It has been more than four decades that researchers in psychology and education have been encouraged to report effect sizes (ES) to supplement the findings of null hypothesis significance testing (e.g., Cohen, 1965; Hays, 1963). In recent years, the calculation and interpretation of ESs have been required or highly recommended by refereed journals and professional organizations such as, American Psychological Association (APA) and American Educational Research Association (AERA). For example, the report of APA Task Force on Statistical Inference (hereafter abbreviated as the 1999 APA Task Force Report) stated that
Always present effect sizes [emphasis added] for primary outcomes. If the units of measurement are meaningful on a practical level (e.g., number of cigarettes smoked per day), then we usually prefer an unstandardized measure (regression coefficient or mean difference) to a standardized measure (r or d). It helps to add brief comments that place these effect sizes [emphasis added] in a practical and theoretical context.
…We must stress again that reporting and interpreting effect sizes in the context of previously reported effects is essential to good research [emphasis added]. It enables readers to evaluate the stability of results across samples, designs, and analyses. Reporting effect sizes also informs power analysis and meta-analyses needed in future research. (Wilkinson and the Task Force Report on Statistical Inference, 1999, p. 599).
These cogent words were repeated by similar phrases in the 5th APA Publication Manual (2001), in Table 1 of the Reporting Standards for Research in Psychology, commissioned by APA (APA Publications and Communications Board Working Group on Journal Article Reporting Standards, 2008), and most recently, in the 6th APA Publication Manual (2010, p. 34, and Table 1 of Appendix titled Journal Article Reporting Standards, JARS).
Given this long history of ESs, it is not surprising to note an increase in the ES reporting among quantitative studies published in psychology and education journals (Peng, Chen, Chiang, & Chiang, 2013). Most journals improved the ES reporting rate to exceed 50% after 1999. The three most popular ES measures reported have continued to be the unadjusted R2, Cohen’s d, and η2 (e.g., Alhija & Levy, 2009; Anderson, McCullagh, Wilson, 2007; Harrison et al., 2009; Keselman et al., 1998; Kirk, 1996; Matthews et al., 2008; Smith & Honoré, 2008). When ES was interpreted, Cohen’s (1969) criteria of small, medium, and large effects were often cited without a context, even after 1999 (Peng, Chen, Chiang, & Chiang, 2013).

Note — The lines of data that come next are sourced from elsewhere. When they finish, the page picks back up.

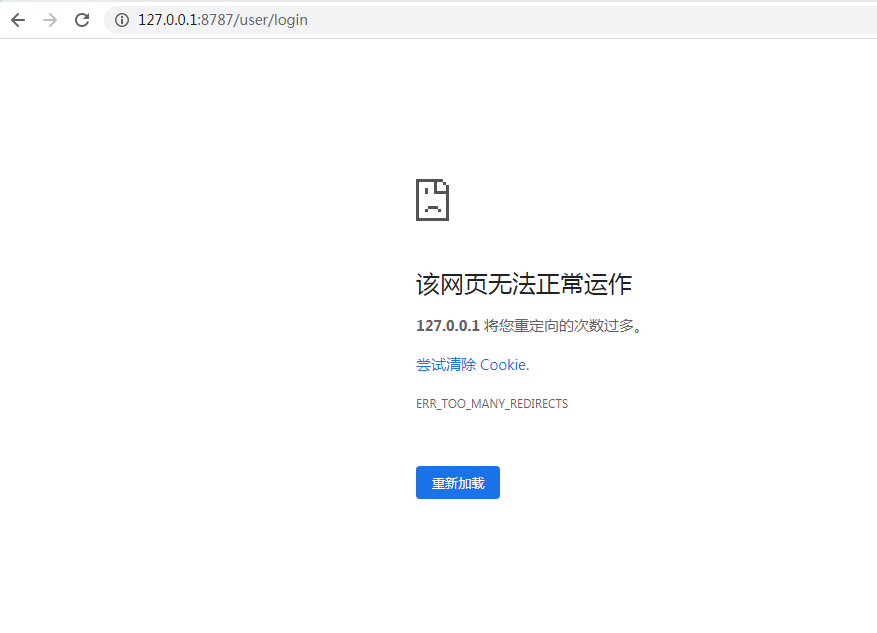This screenshot has width=877, height=633.
Task: Click the 127.0.0.1 host in the address bar
Action: [167, 20]
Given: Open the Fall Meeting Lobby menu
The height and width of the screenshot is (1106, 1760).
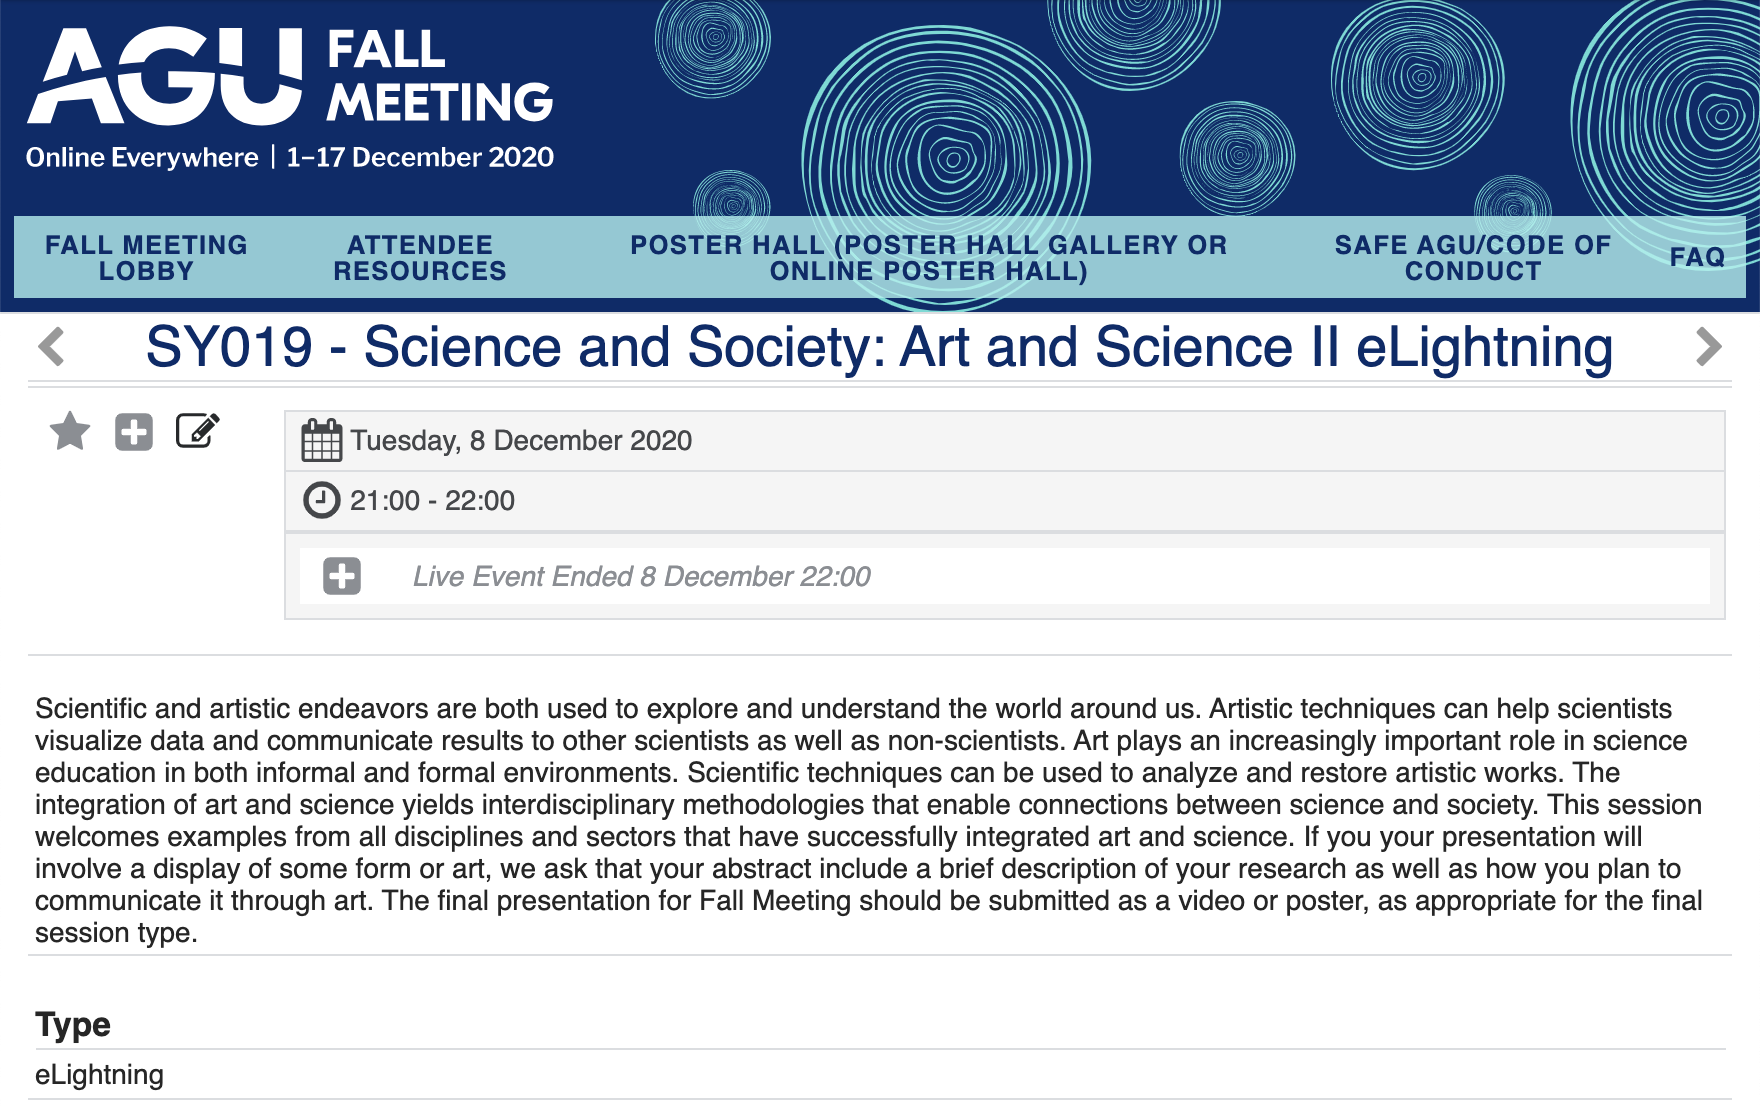Looking at the screenshot, I should click(x=146, y=258).
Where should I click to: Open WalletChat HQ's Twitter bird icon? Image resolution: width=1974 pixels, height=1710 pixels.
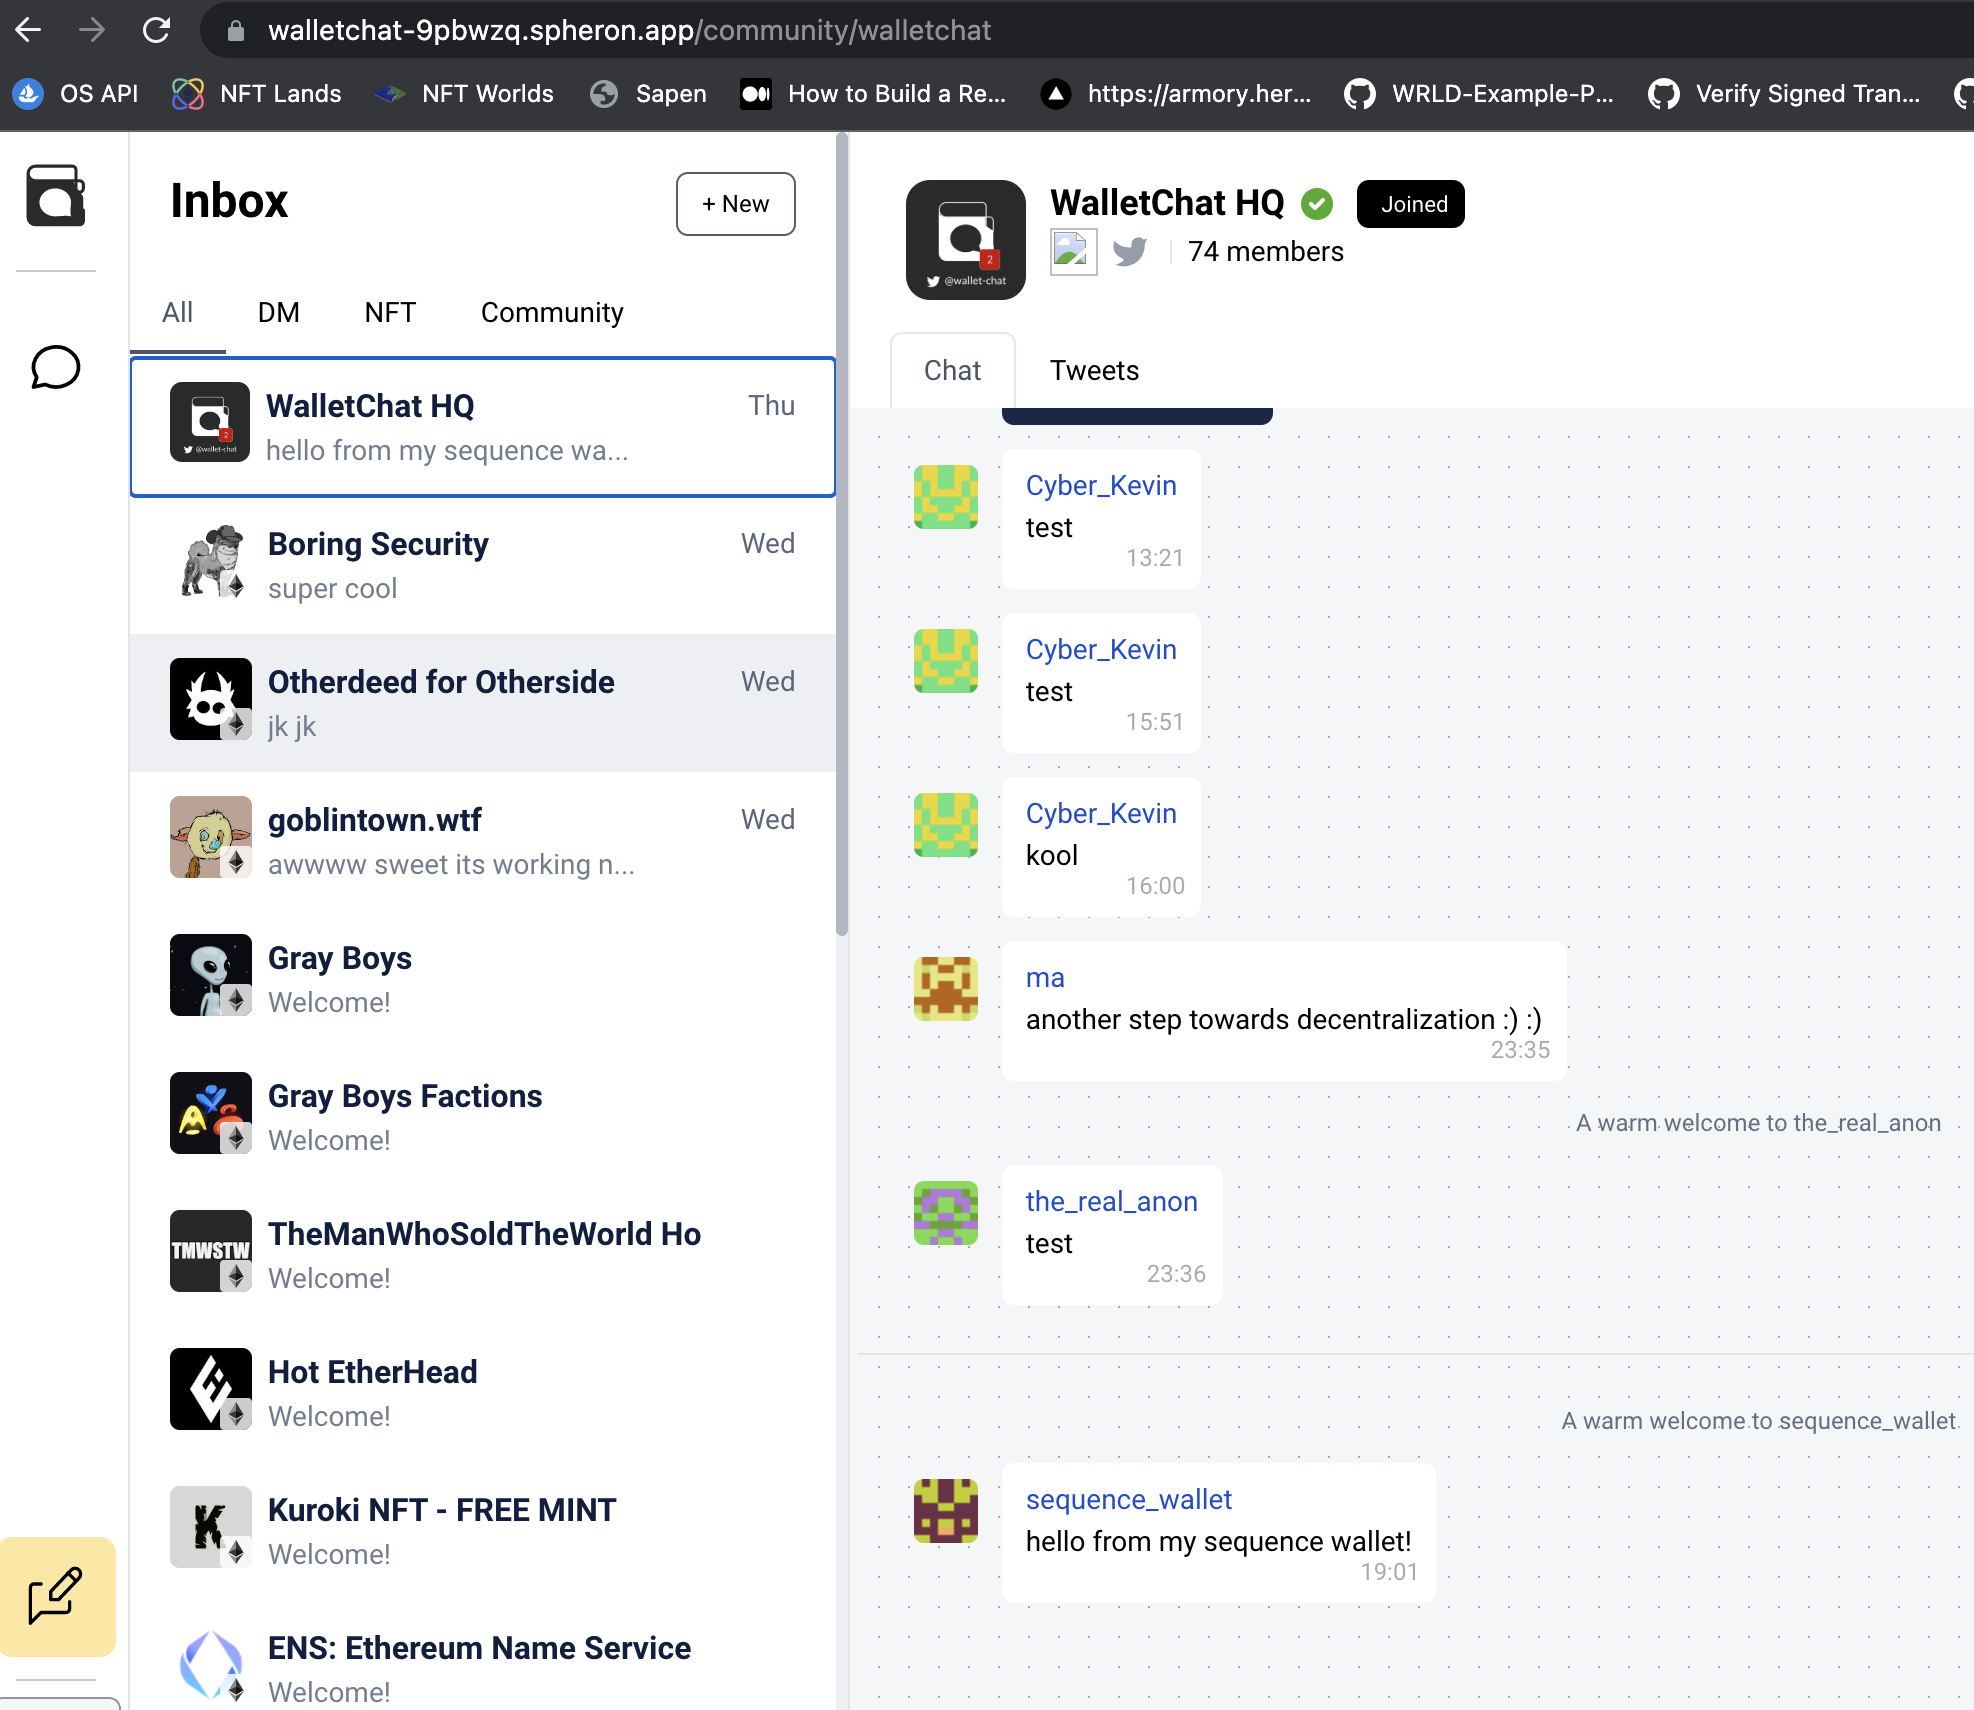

Are these popular ES indices good enough? Why do researchers report ES? When do they report it and how? This talk intends to address these methodological questions along with a discussion of the following—
• Alternatives ES to Cohen’s d to conceptualize ES beyond standardized mean differences
• Contrast alternative ES with Cohen’s d in purposes, usages, statistical assumptions, statistical properties, interpretability, and the potential for meta-analysis
• A typology of ES for between-subjects designs
• ES for within-subjects designs
• Kelley and Preacher’s definition for ES
References
American Educational Research Association (2006). Standards for reporting on empirical social science research in AERA publications. Educational Researcher, 35(6), 33-40. doi:10.3102/0013189X035006033
American Psychological Association (2010). Publication manual of the American Psychological Association (6th ed.). Washington, DC: Author.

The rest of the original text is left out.